Fast Autoregressive Video Generation with Diagonal Decoding
Yang Ye, Junliang Guo, Haoyu Wu, Tianyu He, Tim Pearce, Tabish Rashid, Katja Hofmann, Jiang Bian
TL;DR
This work introduces Diagonal Decoding (DiagD), a training-free acceleration for autoregressive video generation that exploits spatial and temporal redundancies by generating tokens along diagonals in the spatio-temporal token grid. By enabling parallel token generation along diagonals within frames and overlapping across frames, DiagD achieves up to $10\times$ speedups with minimal fidelity loss, and it remains adaptable across diverse tokenizers and tasks, including video continuation and text-to-video. A lightweight finetuning strategy aligns attention patterns with the diagonal decoding order to close the training-inference gap, especially for smaller models. Extensive experiments on Cosmos, WHAM, and MC-AR demonstrate the method’s generality, robustness to hyperparameters, and practical impact for real-time or streaming video generation in autoregressive frameworks.
Abstract
Autoregressive Transformer models have demonstrated impressive performance in video generation, but their sequential token-by-token decoding process poses a major bottleneck, particularly for long videos represented by tens of thousands of tokens. In this paper, we propose Diagonal Decoding (DiagD), a training-free inference acceleration algorithm for autoregressively pre-trained models that exploits spatial and temporal correlations in videos. Our method generates tokens along diagonal paths in the spatial-temporal token grid, enabling parallel decoding within each frame as well as partially overlapping across consecutive frames. The proposed algorithm is versatile and adaptive to various generative models and tasks, while providing flexible control over the trade-off between inference speed and visual quality.

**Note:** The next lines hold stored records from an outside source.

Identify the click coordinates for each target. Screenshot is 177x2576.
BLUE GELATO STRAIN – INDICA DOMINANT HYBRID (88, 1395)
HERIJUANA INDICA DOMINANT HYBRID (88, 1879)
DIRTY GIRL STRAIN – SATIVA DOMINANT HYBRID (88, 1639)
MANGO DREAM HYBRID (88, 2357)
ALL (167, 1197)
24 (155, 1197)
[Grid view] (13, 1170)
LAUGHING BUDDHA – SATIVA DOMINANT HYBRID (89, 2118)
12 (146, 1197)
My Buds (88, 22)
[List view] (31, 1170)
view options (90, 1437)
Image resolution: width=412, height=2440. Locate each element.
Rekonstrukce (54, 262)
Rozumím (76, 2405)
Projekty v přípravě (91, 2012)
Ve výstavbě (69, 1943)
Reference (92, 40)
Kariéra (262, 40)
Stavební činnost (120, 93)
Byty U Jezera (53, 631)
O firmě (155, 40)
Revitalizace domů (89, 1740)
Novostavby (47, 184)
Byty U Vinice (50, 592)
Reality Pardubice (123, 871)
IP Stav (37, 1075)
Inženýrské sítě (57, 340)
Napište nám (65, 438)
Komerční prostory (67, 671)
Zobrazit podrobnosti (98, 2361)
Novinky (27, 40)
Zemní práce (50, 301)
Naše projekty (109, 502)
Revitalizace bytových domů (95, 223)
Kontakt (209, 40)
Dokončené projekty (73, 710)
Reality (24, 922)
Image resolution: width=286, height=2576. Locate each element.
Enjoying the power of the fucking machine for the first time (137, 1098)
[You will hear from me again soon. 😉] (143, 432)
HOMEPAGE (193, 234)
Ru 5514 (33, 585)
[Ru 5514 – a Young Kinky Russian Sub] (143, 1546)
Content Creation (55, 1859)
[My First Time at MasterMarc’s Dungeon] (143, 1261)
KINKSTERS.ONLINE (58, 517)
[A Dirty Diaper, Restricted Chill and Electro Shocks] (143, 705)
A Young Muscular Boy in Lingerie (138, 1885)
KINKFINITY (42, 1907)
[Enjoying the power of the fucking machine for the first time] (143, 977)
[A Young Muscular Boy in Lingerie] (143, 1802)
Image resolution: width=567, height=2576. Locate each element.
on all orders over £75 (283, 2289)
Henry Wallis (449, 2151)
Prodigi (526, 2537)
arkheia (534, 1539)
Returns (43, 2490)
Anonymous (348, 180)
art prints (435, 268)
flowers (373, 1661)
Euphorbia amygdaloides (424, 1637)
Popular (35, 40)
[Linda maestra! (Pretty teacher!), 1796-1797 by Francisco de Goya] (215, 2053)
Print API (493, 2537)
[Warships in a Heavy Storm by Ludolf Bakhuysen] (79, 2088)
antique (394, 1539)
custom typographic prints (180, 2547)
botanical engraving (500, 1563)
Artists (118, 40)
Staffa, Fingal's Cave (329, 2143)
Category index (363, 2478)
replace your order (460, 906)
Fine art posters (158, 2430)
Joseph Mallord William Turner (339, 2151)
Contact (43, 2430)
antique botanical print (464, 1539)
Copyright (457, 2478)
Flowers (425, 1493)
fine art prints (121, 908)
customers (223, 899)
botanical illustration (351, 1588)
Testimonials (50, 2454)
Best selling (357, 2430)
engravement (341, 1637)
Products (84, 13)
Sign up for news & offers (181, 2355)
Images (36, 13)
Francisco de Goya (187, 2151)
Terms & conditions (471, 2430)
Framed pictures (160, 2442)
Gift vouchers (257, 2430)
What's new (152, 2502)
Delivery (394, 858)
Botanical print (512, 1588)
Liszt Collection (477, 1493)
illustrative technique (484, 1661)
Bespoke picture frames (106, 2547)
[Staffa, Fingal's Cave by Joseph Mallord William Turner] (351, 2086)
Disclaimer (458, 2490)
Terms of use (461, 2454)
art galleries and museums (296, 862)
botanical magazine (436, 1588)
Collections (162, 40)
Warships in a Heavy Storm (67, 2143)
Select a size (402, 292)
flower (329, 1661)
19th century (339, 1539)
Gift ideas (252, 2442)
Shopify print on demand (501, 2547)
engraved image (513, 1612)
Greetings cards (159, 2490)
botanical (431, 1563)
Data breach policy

Furthermore, we propose a cost-effective finetuning strategy that aligns the attention patterns of the model with our decoding order, further mitigating the training-inference gap on small-scale models. Experiments on multiple autoregressive video generation models and datasets demonstrate that DiagD achieves up to $10\times$ speedup compared to naive sequential decoding, while maintaining comparable visual fidelity.